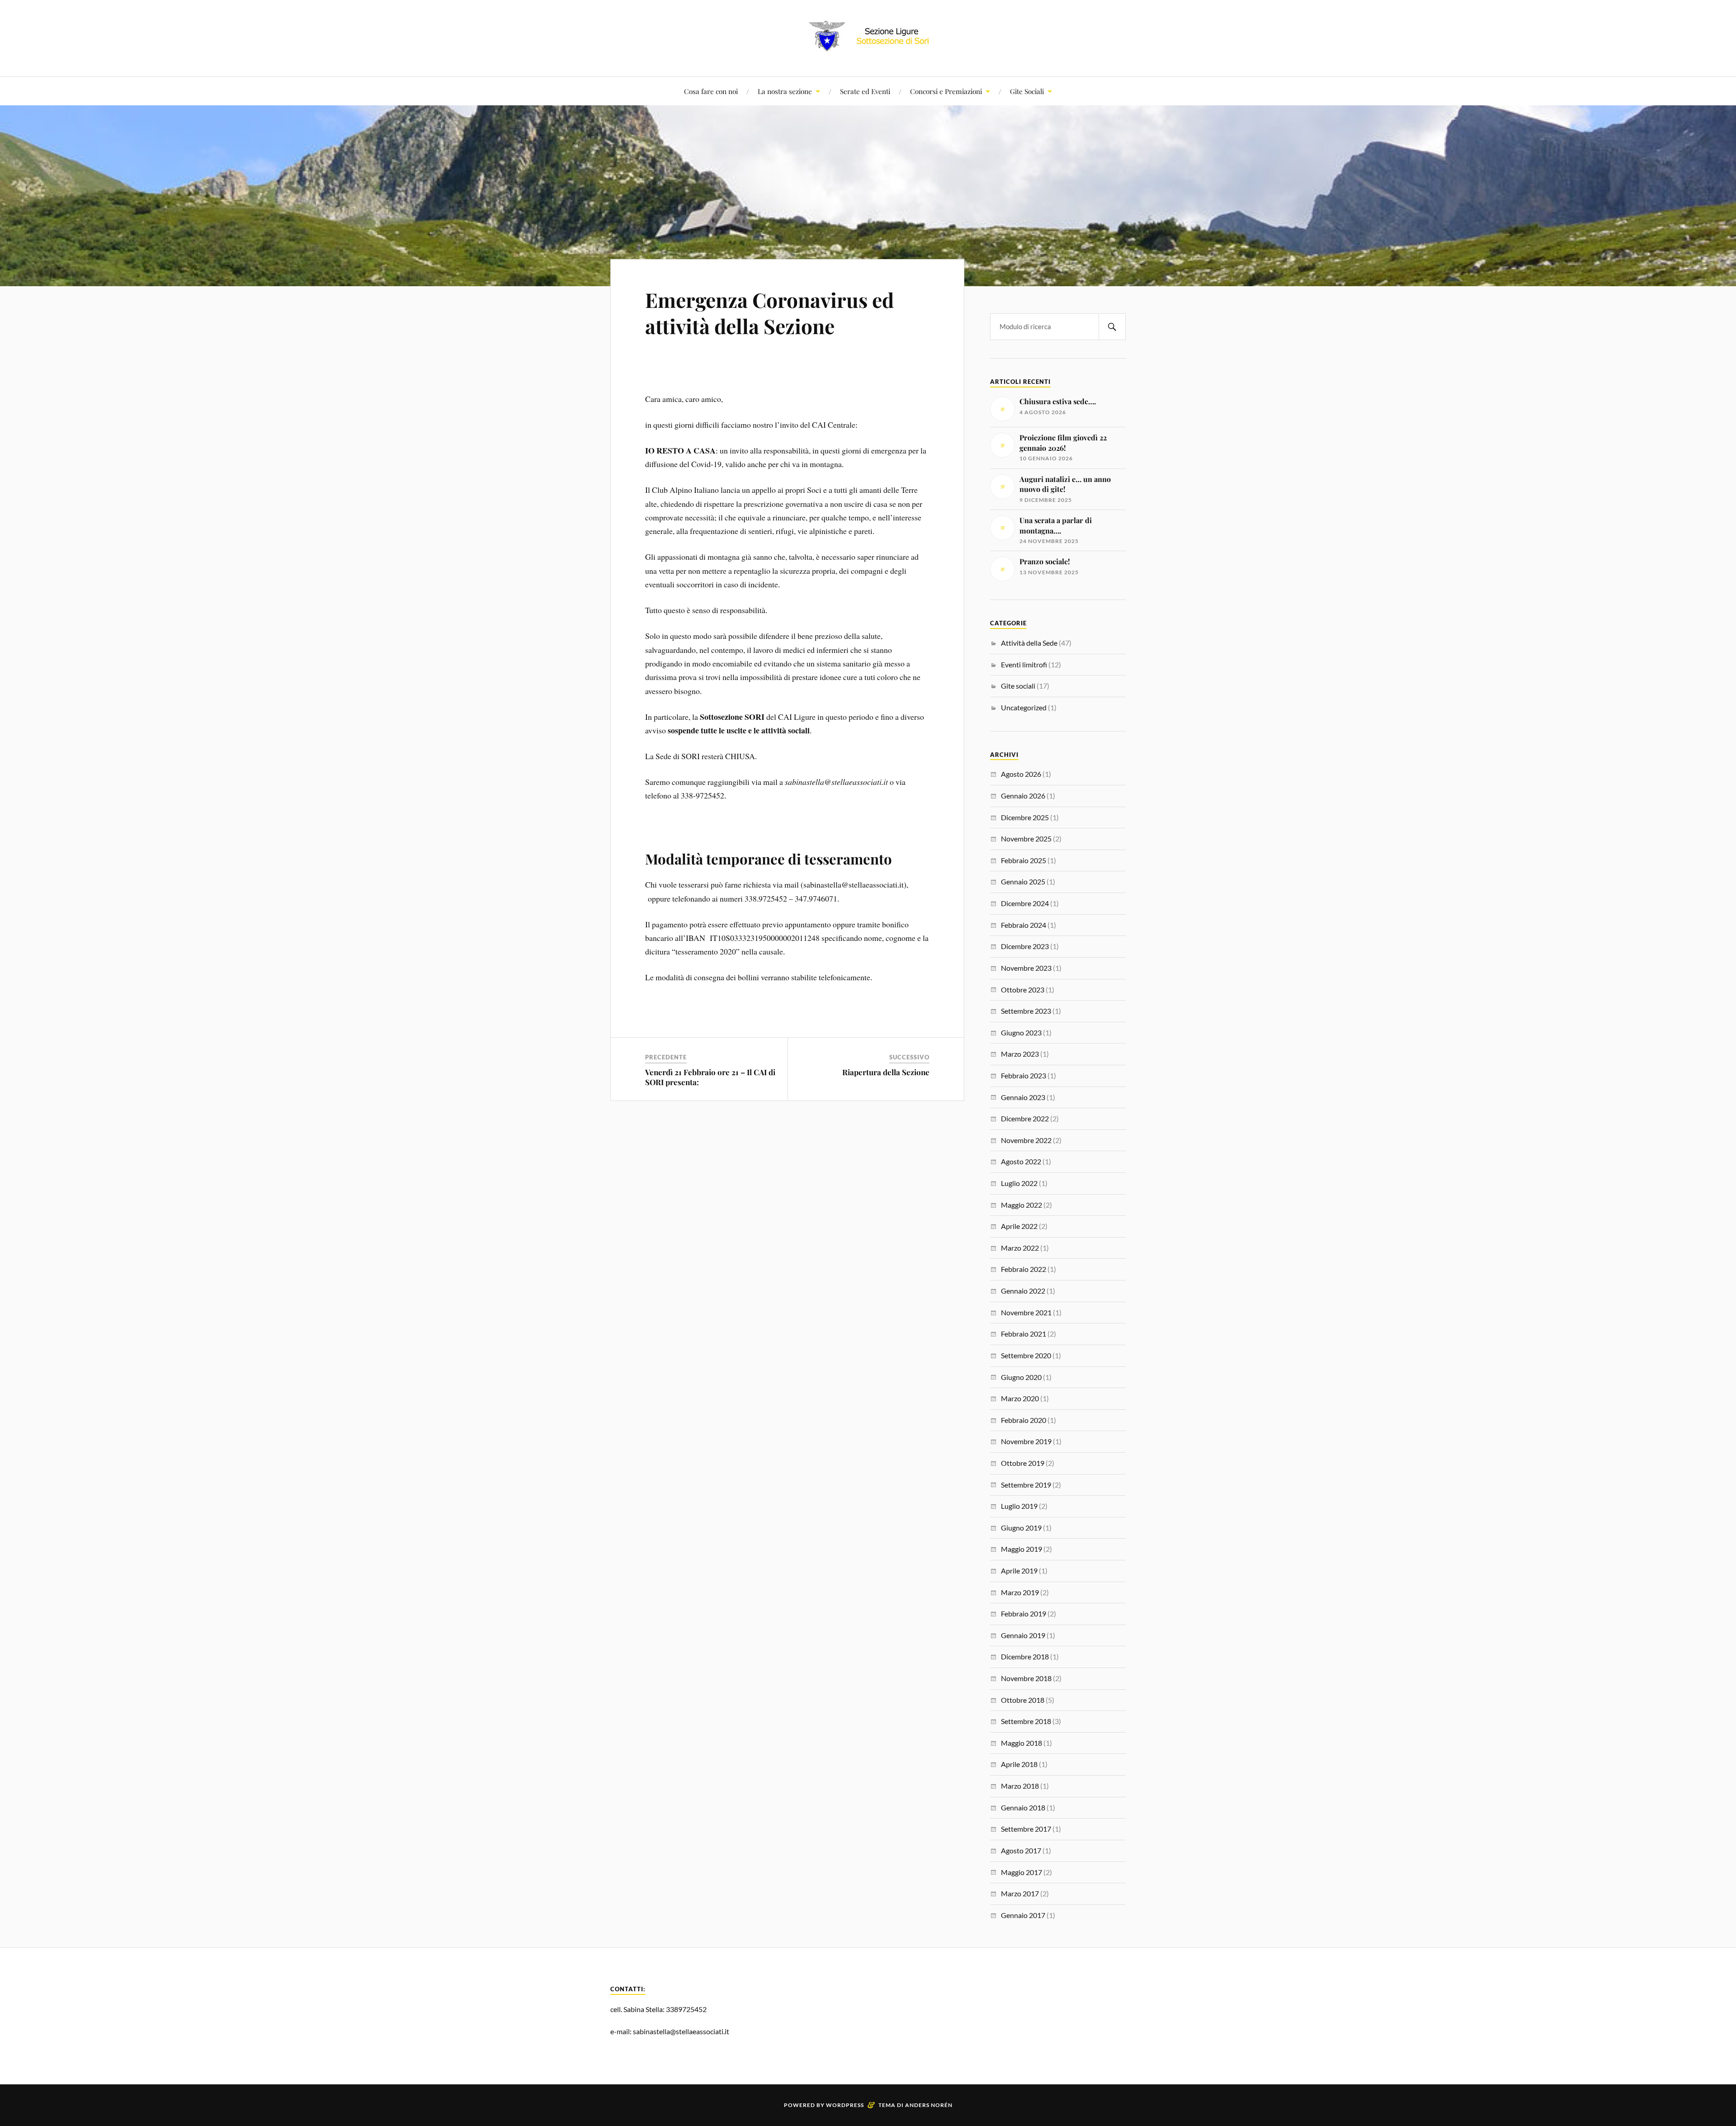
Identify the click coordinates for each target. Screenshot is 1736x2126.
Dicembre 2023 (1025, 946)
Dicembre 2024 (1025, 903)
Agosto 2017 (1021, 1850)
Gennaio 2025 (1023, 881)
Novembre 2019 (1026, 1441)
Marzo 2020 (1020, 1398)
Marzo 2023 (1020, 1053)
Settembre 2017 (1026, 1828)
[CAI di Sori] (868, 49)
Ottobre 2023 (1022, 989)
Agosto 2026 (1021, 774)
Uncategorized (1024, 707)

────────────────

What you return should match the material word for word, apart from the pictures.

Identify the click coordinates for each target. Screenshot is 1736x2126.
Dicembre 2023 (1025, 946)
Dicembre 2024 (1025, 903)
Agosto 2017 (1021, 1850)
Gennaio 2025 (1023, 881)
Novembre 2019 (1026, 1441)
Marzo 2020 (1020, 1398)
Marzo 2023 (1020, 1053)
Settembre 2017 (1026, 1828)
[CAI di Sori] (868, 49)
Ottobre 2023 (1022, 989)
Agosto 2026 (1021, 774)
Uncategorized (1024, 707)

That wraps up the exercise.